This batch file will load four websites in Firefox, start Photoshop CS5 and load five 5MB or greater images, and load 15MB of data in Word, Excel, and Powerpoint documents. Several background utilities will also load; a PDF file and compressed file are opened for viewing, and of course, since nobody likes to work without listening to some music, we have our favorite 56MB FLAC file playing the entire time. Obviously, all of this takes place while Windows 7 itself is still loading. We start timing from the moment the machine is powered on to the moment the last program finishes loading – and it isn’t as long as you might think. (We provide raw cold boot times on the next page for direct comparison).

• [Supplied information]:
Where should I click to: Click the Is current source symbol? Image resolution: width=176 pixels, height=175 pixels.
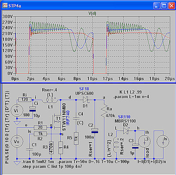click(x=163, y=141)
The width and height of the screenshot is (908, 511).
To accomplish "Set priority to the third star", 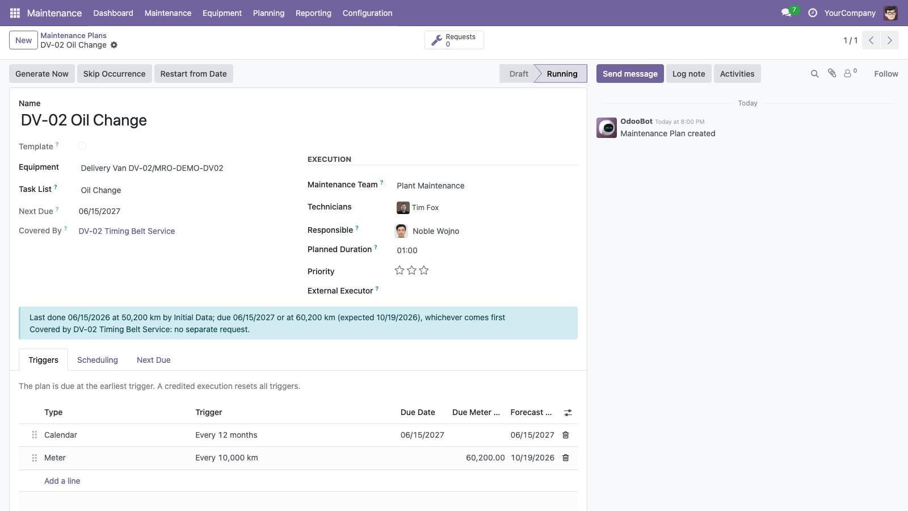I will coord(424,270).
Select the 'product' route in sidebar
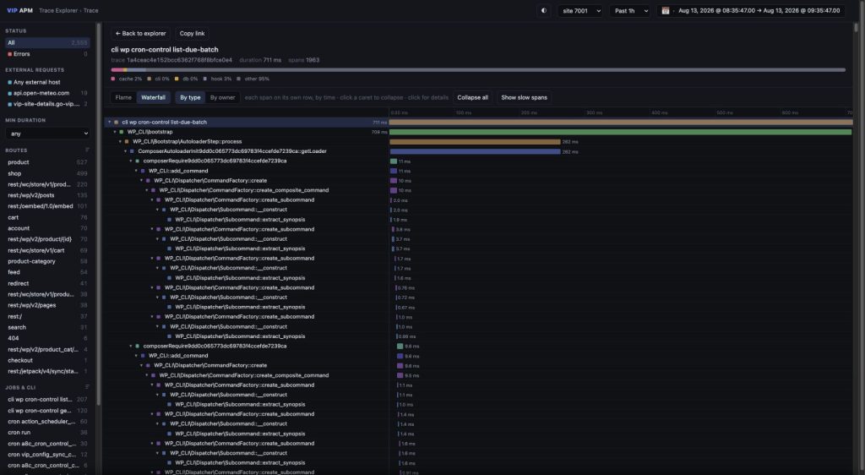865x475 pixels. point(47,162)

• [Stated goal]:
Answer these about the batch-file text above:
1. How many websites does the batch file load in Firefox?
2. What size is the FLAC file that plays the entire time?
3. At what moment does the timing stop?

• [Response below]:
1. Four
2. 56MB
3. When the last program finishes loading